Before we dive into what exactly HIPAA requires of law firms today, we thought it might be helpful to describe what HIPAA required from prior to the HITECH Act and then explain how things have evolved. Some may remember that HIPAA compliance garnered a lot of attention from health care practices in 2009 with the with the passage of the HITECH Act. While the HITECH Act did dramatically expand the reach of HIPAA’s Security Rule, the act was not the first attempt to apply some privacy and security requirements to third parties serving the health care industry.
“Business Associates” - Contractual Obligations for Security and Privacy
Few will be surprised to hear that law firms were not the intended regulatory target of the original 1996 HIPAA legislation. At that time, HIPAA dealt solely with health care organizations now referred to as “covered entities” (CEs). Covered entities consist of health plans, health care clearinghouses, and health care providers that conduct certain health care transactions electronically. (Whether an entity is subject to HIPAA can be a complex issue. For a more detailed explanation of the types of covered entities, please see the Health and Human Services website.)
In 1999, the federal agency responsible for issuing HIPAA regulations--the US Department of Health and Human Services (HHS)--recognized that CEs outsource a variety of operational functions to third parties (like law firms) and may need to disclose protected health information (PHI) to those third parties. While such outsourcing is perfectly legitimate, when HHS issued the Final Privacy Rule in 2000, it took steps to ensure that third parties providing services to CEs would be obligated to protect PHI.
Under that rule, CEs must enter into a “Business Associate Agreement” (BAA) with third parties who need access to PHI. A BAA establishes a contractual obligation on the part of the business associate to to protect PHI disclosed by the CE. The rendering of legal services is an activity requiring a BAA, so whenever a CE-client discloses PHI to a law firm (e.g., to defend a health plan client), the CE-client must first execute a BAA with the firm. Given that HHS began enforcing this requirement against all CEs by 2004, it is very likely that firms with a health care practice have entered into a BAA at some point or other. As a result, even though law firms were not the target of HIPAA requirements as a covered entity, law firms must contractually agree to protect PHI before a covered entity client can release such information to the firm.

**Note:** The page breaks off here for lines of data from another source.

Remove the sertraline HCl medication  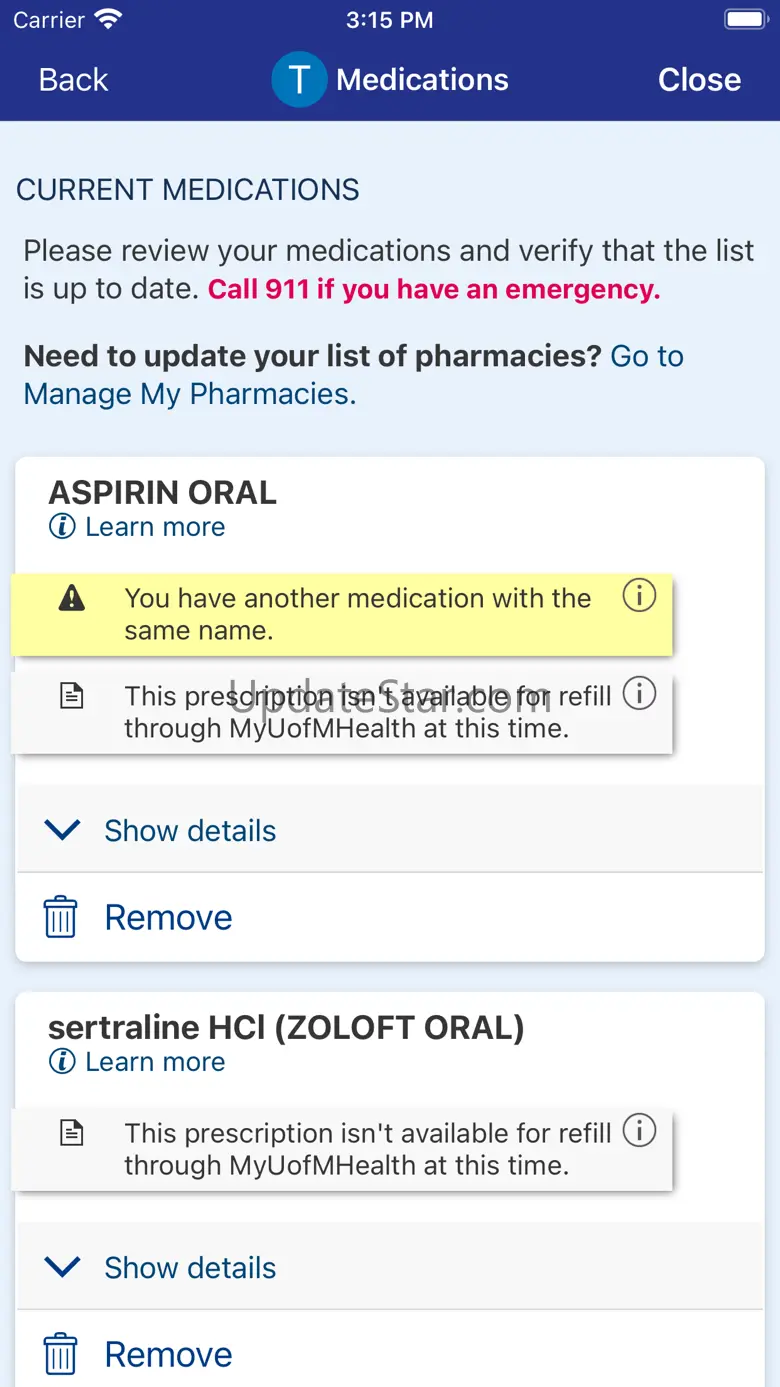click(168, 1354)
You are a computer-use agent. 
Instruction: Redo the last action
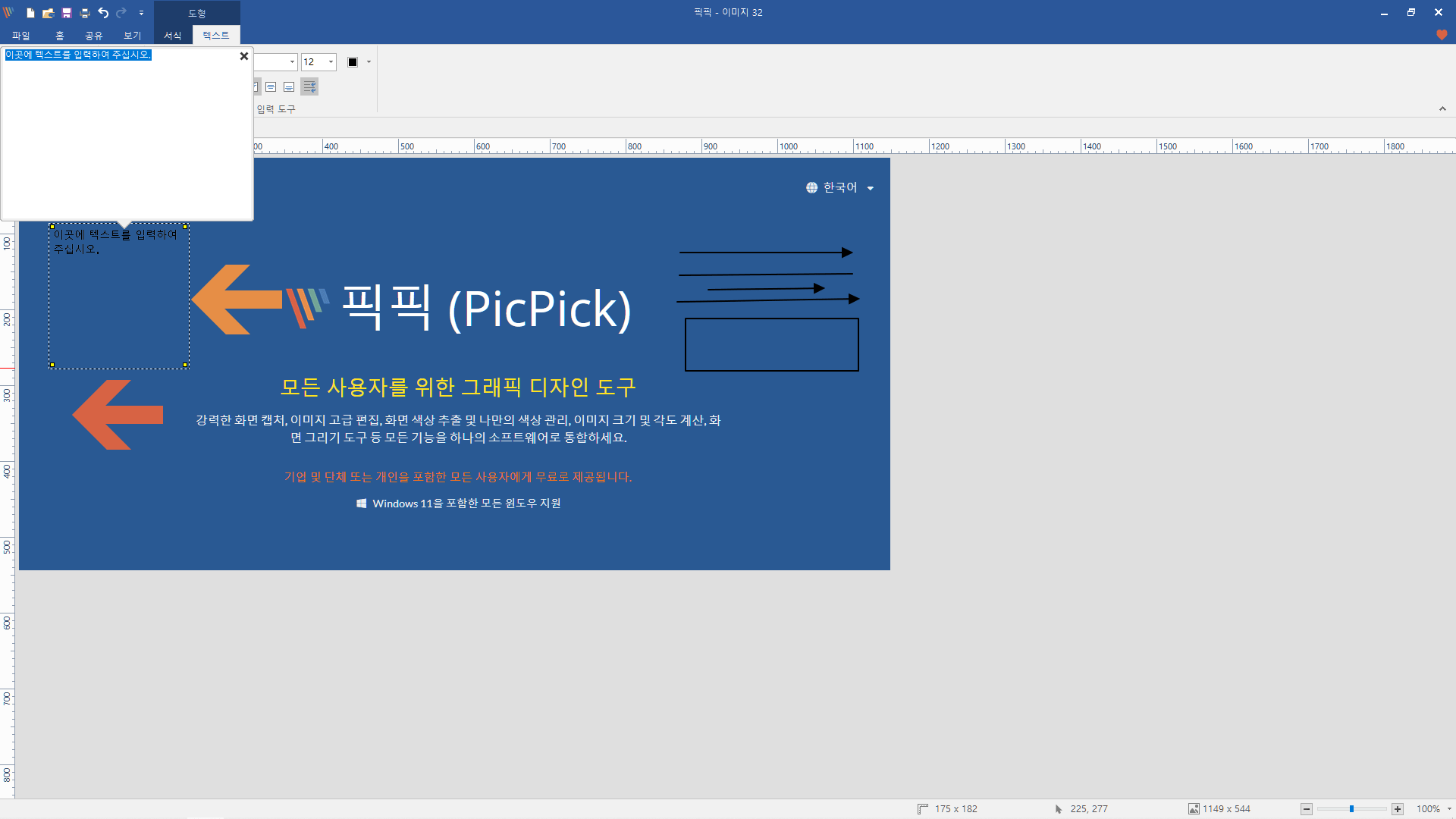tap(121, 12)
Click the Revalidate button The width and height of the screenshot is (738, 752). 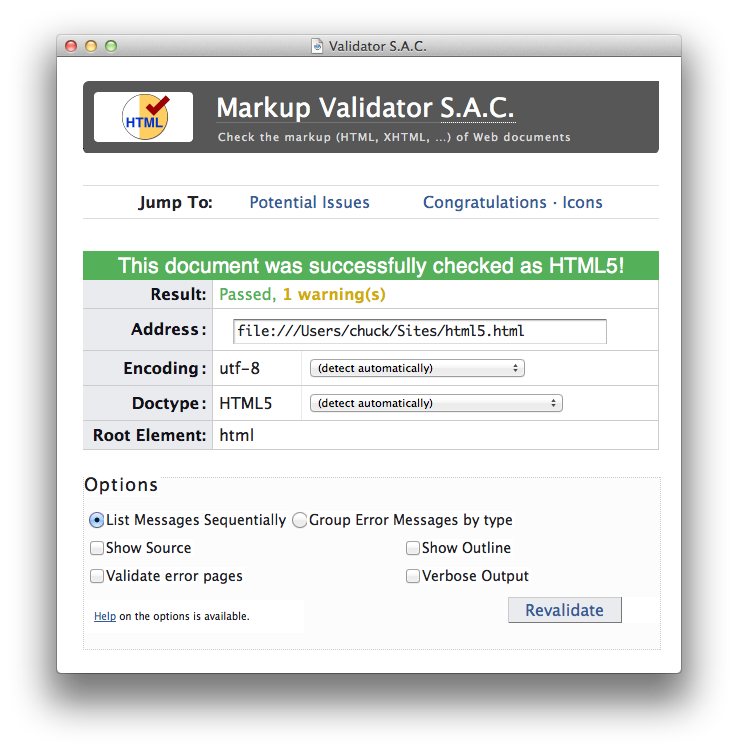coord(565,610)
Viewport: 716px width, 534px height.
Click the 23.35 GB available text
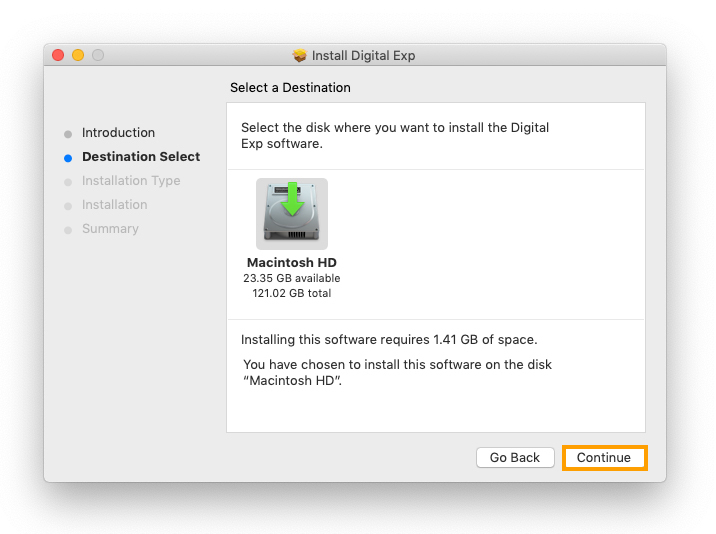coord(291,278)
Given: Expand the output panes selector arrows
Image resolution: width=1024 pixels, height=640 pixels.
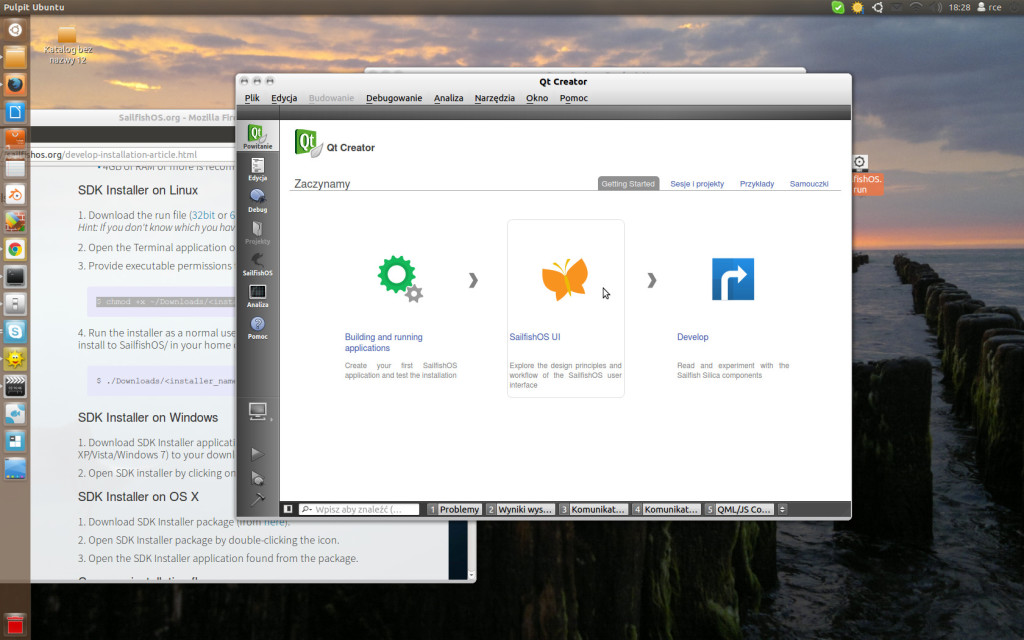Looking at the screenshot, I should [x=782, y=509].
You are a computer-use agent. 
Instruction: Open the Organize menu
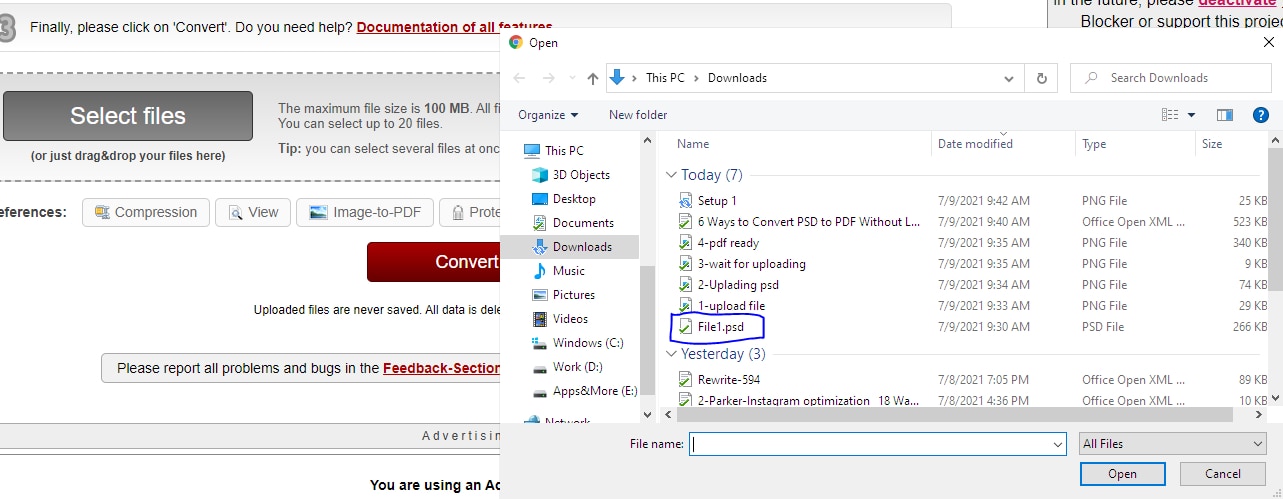coord(548,115)
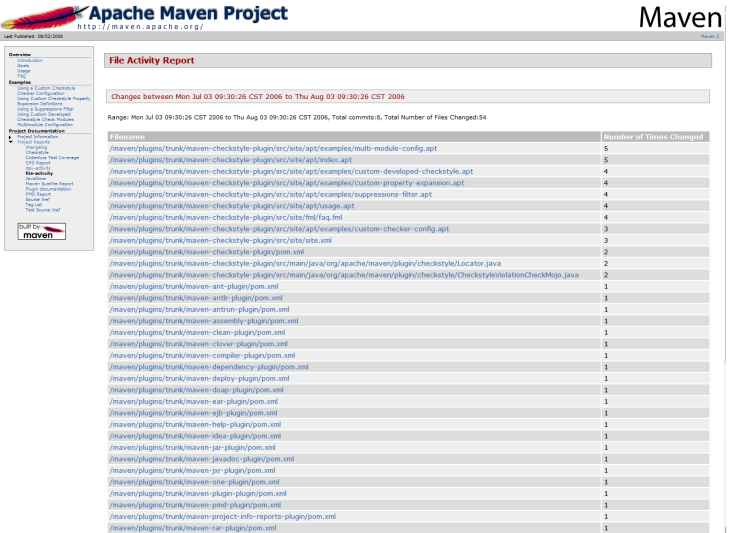Open Multimodule Configuration example link
Image resolution: width=732 pixels, height=533 pixels.
45,125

Non-Regulatory Exposure Is Still Exposure
While signing a BAA before the HITECH Act did not directly expose firms to regulatory enforcement, firms were liable to their CEs if they breached provisions of their BAAs. A firm with a health care practice that failed to protect PHI in a reasonable manner would likely experience difficulty attracting new health care clients.
However, as we’ll see in our next post the landscape changed dramatically with the HITECH Act, and firms under BAAs must now agree to comply with the entire Security Rule. We are entering a new era of HIPAA enforcement where law firms will find themselves in the crosshairs of regulators.